[Required work] Using the entries that follow, write out the line containing "Task: Select the checkbox for the 一号卷 row", the line containing "Open the Instagram", and every line between them, exactly and nothing else.

Stored data entries
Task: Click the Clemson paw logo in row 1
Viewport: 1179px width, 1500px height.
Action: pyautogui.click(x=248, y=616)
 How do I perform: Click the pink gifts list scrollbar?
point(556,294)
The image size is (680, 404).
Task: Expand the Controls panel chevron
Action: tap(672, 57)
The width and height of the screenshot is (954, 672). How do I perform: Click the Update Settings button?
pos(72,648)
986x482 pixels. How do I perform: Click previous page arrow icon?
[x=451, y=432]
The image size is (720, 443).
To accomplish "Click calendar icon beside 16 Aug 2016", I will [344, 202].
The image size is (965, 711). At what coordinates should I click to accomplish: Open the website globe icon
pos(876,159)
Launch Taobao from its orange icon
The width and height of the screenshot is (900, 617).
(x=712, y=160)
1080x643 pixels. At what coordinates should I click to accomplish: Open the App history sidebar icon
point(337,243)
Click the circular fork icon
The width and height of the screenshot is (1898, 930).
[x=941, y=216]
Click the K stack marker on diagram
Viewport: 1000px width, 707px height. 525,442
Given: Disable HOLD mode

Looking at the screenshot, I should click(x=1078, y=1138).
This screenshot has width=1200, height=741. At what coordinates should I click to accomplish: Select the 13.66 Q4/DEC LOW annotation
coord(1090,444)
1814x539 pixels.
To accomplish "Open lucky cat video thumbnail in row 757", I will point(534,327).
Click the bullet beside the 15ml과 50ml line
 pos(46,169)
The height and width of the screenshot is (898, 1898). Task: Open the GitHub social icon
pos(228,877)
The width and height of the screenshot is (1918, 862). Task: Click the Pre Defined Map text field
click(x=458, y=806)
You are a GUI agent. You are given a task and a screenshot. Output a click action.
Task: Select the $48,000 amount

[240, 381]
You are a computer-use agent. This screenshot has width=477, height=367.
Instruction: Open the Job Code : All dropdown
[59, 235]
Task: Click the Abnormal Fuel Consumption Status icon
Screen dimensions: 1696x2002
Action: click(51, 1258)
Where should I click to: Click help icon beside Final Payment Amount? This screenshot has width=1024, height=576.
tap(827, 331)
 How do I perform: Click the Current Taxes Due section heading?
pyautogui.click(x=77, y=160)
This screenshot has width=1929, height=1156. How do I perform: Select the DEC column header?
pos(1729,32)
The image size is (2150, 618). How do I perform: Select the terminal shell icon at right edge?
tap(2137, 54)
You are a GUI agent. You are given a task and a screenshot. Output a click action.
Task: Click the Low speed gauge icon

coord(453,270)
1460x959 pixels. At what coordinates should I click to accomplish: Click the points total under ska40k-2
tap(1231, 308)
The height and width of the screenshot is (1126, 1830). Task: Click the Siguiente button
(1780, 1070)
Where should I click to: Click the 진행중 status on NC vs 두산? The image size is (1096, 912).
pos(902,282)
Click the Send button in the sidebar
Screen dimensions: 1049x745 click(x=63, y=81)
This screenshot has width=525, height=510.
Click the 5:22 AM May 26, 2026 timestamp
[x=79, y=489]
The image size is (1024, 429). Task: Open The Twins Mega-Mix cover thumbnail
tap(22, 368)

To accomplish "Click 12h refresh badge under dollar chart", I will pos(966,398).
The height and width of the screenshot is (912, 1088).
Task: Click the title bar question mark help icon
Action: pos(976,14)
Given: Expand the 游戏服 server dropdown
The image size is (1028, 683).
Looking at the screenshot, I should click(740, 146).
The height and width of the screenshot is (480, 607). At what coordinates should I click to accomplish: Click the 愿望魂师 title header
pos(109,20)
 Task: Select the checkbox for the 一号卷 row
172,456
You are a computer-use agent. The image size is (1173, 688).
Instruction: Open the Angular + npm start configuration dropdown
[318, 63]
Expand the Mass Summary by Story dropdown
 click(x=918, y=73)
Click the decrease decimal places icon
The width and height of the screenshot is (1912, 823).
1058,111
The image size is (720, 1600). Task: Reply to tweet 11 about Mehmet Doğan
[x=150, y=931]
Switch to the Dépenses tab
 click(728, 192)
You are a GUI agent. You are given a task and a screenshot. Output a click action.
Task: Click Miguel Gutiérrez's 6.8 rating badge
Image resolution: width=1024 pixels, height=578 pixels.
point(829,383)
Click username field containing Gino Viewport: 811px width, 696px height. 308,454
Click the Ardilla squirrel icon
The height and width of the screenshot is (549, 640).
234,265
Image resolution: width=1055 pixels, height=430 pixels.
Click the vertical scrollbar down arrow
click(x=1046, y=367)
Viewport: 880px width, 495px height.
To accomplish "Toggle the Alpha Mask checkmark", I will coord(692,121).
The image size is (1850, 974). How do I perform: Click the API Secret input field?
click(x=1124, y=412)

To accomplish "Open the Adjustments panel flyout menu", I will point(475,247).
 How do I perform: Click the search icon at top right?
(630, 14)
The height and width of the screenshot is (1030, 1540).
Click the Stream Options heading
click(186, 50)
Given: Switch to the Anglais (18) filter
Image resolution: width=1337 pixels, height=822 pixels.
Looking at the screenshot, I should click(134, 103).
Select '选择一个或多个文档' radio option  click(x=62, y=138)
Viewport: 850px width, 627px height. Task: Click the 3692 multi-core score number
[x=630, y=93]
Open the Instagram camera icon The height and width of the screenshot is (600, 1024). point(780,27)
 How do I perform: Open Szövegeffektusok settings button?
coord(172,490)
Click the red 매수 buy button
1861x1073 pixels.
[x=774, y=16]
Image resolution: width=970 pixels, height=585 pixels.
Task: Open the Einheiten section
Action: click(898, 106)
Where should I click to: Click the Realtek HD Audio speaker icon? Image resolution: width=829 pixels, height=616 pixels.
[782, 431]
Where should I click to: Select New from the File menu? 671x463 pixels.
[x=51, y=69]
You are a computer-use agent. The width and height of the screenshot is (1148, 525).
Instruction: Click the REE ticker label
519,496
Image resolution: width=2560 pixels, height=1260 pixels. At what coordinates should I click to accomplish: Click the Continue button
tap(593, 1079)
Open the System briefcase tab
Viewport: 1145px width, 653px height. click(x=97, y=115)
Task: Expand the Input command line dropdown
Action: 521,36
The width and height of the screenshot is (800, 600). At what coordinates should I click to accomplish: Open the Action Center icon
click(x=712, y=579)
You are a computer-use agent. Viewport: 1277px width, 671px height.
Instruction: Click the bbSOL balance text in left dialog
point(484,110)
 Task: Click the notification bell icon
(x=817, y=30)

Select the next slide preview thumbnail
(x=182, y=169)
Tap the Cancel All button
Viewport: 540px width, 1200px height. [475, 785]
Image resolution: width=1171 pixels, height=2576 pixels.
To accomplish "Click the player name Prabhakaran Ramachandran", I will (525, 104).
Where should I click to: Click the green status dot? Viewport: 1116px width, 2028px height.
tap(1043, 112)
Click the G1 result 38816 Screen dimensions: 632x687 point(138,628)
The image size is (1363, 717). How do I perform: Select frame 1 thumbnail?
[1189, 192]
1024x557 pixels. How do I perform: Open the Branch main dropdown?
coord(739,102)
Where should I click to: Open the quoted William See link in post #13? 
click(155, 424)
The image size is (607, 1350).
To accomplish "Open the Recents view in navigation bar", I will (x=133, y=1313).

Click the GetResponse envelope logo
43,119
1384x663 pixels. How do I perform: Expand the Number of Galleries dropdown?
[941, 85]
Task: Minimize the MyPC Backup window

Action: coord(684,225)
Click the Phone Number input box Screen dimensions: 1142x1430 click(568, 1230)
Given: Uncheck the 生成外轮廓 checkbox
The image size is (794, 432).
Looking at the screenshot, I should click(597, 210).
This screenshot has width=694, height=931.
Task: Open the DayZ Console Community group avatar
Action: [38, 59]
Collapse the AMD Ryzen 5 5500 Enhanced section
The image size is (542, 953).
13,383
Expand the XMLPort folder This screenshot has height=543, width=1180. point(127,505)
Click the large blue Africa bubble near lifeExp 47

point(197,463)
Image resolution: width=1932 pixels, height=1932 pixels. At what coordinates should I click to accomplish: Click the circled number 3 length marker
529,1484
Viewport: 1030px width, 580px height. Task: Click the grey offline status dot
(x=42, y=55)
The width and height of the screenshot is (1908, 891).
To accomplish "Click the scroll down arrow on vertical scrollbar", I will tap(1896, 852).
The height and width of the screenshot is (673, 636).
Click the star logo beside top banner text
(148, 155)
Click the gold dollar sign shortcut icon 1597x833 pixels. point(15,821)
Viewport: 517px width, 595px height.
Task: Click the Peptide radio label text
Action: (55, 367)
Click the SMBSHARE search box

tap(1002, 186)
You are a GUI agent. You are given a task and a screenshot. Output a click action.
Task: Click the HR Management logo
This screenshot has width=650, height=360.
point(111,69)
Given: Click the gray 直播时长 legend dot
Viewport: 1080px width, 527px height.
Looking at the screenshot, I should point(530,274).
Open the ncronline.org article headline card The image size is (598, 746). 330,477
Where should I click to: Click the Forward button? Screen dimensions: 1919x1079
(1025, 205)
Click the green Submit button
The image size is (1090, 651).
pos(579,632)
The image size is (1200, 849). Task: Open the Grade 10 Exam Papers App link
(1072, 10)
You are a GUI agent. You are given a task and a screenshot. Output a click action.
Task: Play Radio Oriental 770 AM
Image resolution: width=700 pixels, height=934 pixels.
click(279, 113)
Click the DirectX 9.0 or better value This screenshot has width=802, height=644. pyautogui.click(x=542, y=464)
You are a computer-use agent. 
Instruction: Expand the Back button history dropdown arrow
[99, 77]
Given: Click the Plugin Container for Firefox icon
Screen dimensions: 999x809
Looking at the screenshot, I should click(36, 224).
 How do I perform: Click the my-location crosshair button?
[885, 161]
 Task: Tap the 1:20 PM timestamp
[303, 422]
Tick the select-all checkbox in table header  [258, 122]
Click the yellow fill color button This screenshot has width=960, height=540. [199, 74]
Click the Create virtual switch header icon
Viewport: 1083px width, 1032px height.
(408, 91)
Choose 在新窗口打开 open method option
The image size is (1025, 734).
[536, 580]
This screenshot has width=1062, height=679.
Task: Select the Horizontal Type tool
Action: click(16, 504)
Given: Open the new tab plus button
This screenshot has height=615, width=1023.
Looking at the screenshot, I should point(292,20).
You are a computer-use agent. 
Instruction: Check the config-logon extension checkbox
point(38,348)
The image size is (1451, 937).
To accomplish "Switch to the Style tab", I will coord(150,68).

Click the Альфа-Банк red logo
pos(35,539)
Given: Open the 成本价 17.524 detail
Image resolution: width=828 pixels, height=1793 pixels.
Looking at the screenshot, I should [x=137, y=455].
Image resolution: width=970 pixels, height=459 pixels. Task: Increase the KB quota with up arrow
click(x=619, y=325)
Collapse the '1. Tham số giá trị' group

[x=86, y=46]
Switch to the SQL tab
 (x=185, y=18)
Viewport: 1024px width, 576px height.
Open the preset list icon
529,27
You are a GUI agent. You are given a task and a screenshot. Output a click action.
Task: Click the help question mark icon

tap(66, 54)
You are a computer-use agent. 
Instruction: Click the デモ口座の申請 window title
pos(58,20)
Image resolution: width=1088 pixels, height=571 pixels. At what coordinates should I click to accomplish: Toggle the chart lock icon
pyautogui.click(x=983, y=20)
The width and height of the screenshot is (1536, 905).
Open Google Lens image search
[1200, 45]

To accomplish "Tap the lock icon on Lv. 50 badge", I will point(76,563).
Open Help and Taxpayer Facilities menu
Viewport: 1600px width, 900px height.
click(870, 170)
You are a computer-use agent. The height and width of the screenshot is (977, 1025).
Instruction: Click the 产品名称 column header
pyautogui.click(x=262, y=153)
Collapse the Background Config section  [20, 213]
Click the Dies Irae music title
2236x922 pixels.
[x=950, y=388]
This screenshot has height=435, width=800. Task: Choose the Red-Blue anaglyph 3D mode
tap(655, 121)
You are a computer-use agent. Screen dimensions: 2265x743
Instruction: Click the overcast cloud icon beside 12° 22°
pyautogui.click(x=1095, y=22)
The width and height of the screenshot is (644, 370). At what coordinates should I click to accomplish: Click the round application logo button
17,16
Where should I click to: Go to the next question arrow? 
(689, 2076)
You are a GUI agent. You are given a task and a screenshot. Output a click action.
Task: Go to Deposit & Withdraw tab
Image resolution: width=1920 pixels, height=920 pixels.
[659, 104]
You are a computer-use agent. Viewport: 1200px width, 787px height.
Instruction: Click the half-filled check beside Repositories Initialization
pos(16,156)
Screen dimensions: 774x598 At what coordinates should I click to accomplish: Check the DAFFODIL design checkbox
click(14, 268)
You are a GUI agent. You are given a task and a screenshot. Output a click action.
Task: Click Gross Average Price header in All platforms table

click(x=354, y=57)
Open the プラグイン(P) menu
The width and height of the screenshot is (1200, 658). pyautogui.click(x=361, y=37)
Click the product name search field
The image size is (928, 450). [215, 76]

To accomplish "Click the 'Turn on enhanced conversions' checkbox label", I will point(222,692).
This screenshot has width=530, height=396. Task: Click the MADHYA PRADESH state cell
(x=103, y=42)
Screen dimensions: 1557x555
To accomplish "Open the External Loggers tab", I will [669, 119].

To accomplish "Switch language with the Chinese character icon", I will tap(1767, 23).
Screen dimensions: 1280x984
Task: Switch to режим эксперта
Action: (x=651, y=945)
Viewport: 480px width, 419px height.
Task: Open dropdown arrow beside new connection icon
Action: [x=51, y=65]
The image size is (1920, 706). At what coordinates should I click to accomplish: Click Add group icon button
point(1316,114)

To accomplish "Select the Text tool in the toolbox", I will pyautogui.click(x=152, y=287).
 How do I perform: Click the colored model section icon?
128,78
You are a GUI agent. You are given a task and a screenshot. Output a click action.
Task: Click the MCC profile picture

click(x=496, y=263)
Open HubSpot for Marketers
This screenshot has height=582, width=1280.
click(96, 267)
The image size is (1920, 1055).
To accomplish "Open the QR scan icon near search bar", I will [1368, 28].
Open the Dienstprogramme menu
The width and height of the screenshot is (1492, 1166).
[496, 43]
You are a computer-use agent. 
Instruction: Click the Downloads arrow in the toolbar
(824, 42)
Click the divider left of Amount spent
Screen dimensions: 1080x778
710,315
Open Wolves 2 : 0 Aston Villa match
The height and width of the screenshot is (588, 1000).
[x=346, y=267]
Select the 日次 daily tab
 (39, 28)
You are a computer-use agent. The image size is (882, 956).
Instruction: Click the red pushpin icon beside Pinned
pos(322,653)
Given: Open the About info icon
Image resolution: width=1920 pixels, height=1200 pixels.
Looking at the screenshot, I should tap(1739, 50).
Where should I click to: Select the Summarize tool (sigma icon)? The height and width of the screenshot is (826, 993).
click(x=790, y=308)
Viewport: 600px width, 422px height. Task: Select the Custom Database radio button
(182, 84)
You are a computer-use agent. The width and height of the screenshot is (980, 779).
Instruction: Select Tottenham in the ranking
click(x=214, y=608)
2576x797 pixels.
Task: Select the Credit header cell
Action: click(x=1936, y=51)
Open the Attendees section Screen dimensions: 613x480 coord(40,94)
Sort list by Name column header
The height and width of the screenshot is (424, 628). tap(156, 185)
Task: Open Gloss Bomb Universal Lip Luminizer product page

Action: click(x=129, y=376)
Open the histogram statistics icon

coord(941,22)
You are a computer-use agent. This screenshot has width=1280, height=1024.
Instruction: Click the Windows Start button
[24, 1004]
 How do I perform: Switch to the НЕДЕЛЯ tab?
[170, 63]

[Response]
 Task: Select the checkbox for the 一号卷 row
172,456
You are a computer-use agent. The image size is (1173, 688).
Instruction: Open the Angular + npm start configuration dropdown
[318, 63]
Expand the Mass Summary by Story dropdown
 click(x=918, y=73)
Click the decrease decimal places icon
The width and height of the screenshot is (1912, 823).
1058,111
The image size is (720, 1600). Task: Reply to tweet 11 about Mehmet Doğan
[x=150, y=931]
Switch to the Dépenses tab
 click(728, 192)
You are a GUI agent. You are given a task and a screenshot. Output a click action.
Task: Click Miguel Gutiérrez's 6.8 rating badge
Image resolution: width=1024 pixels, height=578 pixels.
point(829,383)
Click username field containing Gino Viewport: 811px width, 696px height. 308,454
Click the Ardilla squirrel icon
The height and width of the screenshot is (549, 640).
234,265
Image resolution: width=1055 pixels, height=430 pixels.
Click the vertical scrollbar down arrow
click(x=1046, y=367)
Viewport: 880px width, 495px height.
To accomplish "Toggle the Alpha Mask checkmark", I will coord(692,121).
The image size is (1850, 974). How do I perform: Click the API Secret input field?
click(x=1124, y=412)

To accomplish "Open the Adjustments panel flyout menu", I will point(475,247).
 How do I perform: Click the search icon at top right?
(630, 14)
The height and width of the screenshot is (1030, 1540).
Click the Stream Options heading
click(186, 50)
Given: Switch to the Anglais (18) filter
Image resolution: width=1337 pixels, height=822 pixels.
Looking at the screenshot, I should click(134, 103).
Select '选择一个或多个文档' radio option  click(x=62, y=138)
Viewport: 850px width, 627px height. Task: Click the 3692 multi-core score number
[x=630, y=93]
Open the Instagram camera icon The height and width of the screenshot is (600, 1024). point(780,27)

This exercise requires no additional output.